> [Action item] Beginning with the line where "Viewport: 1020px width, 838px" occurs, set down each line of the records through the final one, exactly and without additions.

Data excerpts:
....
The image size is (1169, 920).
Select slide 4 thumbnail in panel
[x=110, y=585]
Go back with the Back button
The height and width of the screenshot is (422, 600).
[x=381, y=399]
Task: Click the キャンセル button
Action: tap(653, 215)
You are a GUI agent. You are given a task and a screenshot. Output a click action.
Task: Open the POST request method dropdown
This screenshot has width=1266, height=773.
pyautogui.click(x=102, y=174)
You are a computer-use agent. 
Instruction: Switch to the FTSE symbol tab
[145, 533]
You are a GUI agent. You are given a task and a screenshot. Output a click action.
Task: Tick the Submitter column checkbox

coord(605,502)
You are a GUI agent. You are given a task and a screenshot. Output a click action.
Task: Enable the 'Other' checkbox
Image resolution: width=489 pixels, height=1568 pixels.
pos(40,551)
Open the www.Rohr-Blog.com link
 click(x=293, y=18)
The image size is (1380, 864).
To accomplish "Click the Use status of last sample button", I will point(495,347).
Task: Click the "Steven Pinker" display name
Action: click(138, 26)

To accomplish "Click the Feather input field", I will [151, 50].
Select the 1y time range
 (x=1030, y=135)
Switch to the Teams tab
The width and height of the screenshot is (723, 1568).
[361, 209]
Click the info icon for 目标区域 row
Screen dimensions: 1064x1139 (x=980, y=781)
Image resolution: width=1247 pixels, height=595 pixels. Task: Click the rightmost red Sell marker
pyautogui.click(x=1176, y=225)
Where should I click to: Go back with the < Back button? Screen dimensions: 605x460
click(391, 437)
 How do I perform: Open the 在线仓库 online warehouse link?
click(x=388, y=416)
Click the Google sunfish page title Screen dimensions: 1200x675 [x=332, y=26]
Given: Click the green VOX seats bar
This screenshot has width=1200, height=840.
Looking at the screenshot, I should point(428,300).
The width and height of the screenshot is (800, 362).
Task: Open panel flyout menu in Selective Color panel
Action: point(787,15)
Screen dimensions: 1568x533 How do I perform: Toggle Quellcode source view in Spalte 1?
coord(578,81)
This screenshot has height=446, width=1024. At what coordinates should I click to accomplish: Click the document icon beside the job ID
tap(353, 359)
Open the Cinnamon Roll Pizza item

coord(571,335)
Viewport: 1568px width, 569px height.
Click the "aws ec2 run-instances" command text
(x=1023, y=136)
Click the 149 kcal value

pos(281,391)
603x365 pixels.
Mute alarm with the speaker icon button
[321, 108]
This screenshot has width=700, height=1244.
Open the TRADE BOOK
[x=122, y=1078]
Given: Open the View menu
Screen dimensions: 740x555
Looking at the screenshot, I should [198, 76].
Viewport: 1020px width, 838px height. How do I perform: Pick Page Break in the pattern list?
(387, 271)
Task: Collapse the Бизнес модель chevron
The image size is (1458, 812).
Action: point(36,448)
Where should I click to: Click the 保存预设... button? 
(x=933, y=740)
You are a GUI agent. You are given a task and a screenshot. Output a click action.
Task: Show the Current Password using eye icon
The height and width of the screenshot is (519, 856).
....
> [Task result]
Viewport: 1020px width, 838px height. How do I perform: Pick Page Break in the pattern list?
(387, 271)
Task: Collapse the Бизнес модель chevron
The image size is (1458, 812).
Action: point(36,448)
Where should I click to: Click the 保存预设... button? 
(x=933, y=740)
You are a GUI agent. You are given a task and a screenshot. Output a click action.
Task: Show the Current Password using eye icon
The height and width of the screenshot is (519, 856).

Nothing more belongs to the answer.